Se hisser au pouvoir à coup de milliards et de mensonges?

Dans son livre Ça s’est passé comme ça, Hillary Clinton, candidate démocrate aux dernières élections présidentielles, nous fait voir sa vie comme mère, comme grand-mère, comme épouse qui, malgré les infidélités d’un mari, décide quand même de cheminer à ses côtés. Elle nous présente la femme engagée qu’elle est depuis son adolescence alors qu’elle était étudiante à Wellesley et Harvard où elle a entrepris des études de droit.

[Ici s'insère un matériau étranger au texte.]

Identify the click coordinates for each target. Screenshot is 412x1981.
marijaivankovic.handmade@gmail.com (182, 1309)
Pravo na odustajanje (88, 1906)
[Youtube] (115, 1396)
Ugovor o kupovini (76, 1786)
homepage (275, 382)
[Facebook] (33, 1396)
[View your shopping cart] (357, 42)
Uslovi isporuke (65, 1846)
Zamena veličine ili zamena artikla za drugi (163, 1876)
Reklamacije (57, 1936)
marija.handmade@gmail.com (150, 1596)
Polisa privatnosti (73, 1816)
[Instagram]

Sa vie, elle l’a passée à défendre les enfants, les familles, le droit des femmes dans un pays qui se vante d’être le plus riche du monde, le pays des libertés et de la démocratie, mais où, en certains milieux, on se croirait dans le Tiers-Monde. Elle a fait l’admiration des grands de ce monde dans sa fonction de secrétaire d’État, un des postes les plus influents de l’État américain.

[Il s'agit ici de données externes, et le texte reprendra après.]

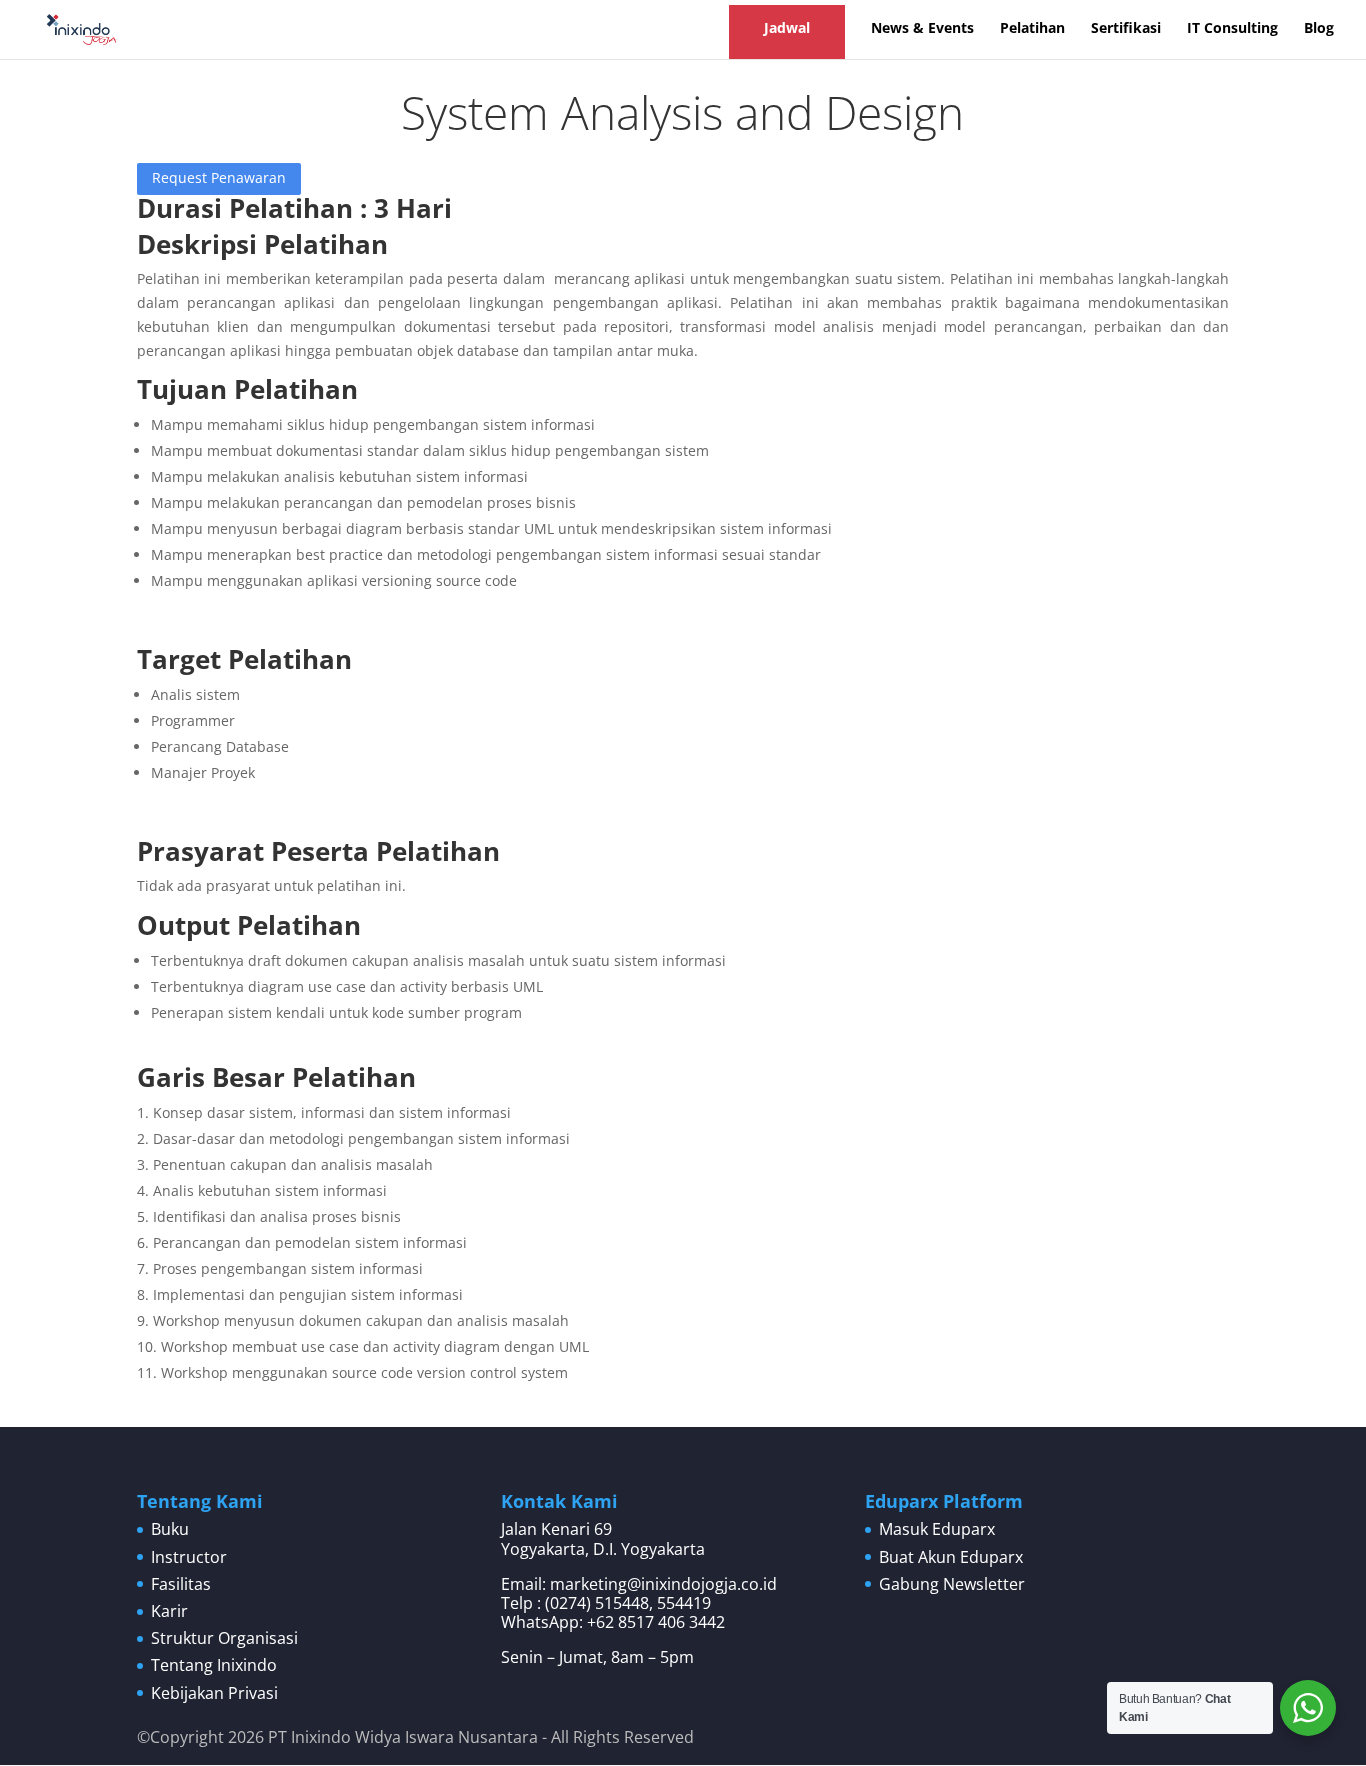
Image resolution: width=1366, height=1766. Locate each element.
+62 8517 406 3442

Elle admet avoir été dévastée par sa défaite aux élections de 2016 où elle a remporté le vote populaire par plus de trois millions de votes. Mais une des absurdités de la démocratie américaine, c’est qu’on vote pour de grands électeurs qui, eux, décident du prochain dirigeant ou de la prochaine dirigeante du pays.

Après un tel bouleversement, elle serait restée nichée sur son divan, dans la position fœtale, à lécher ses plaies et à s’isoler de tous ces médias qui n’ont eu de cesse d’analyser à satiété tous les éléments, tous les iotas, toutes les raisons, tous les manquements à sa défaite et pour expliquer la victoire d’un Donald avec tout ce que cela représente d’incohérence. Et, Dieu sait s’il y en a eu et qu’il y en aura encore. Une élection américaine, c’est une grosse machine qui bulldoze tout sur son passage. C’est à coup de milliards et de mensonges qu’on les remporte. On peut défaire des réputations impunément au nom de la libre expression. C’est à ce prix qu’on se hisse vers les hauteurs dans ce pays qui se vante d’être le plus démocratique du monde.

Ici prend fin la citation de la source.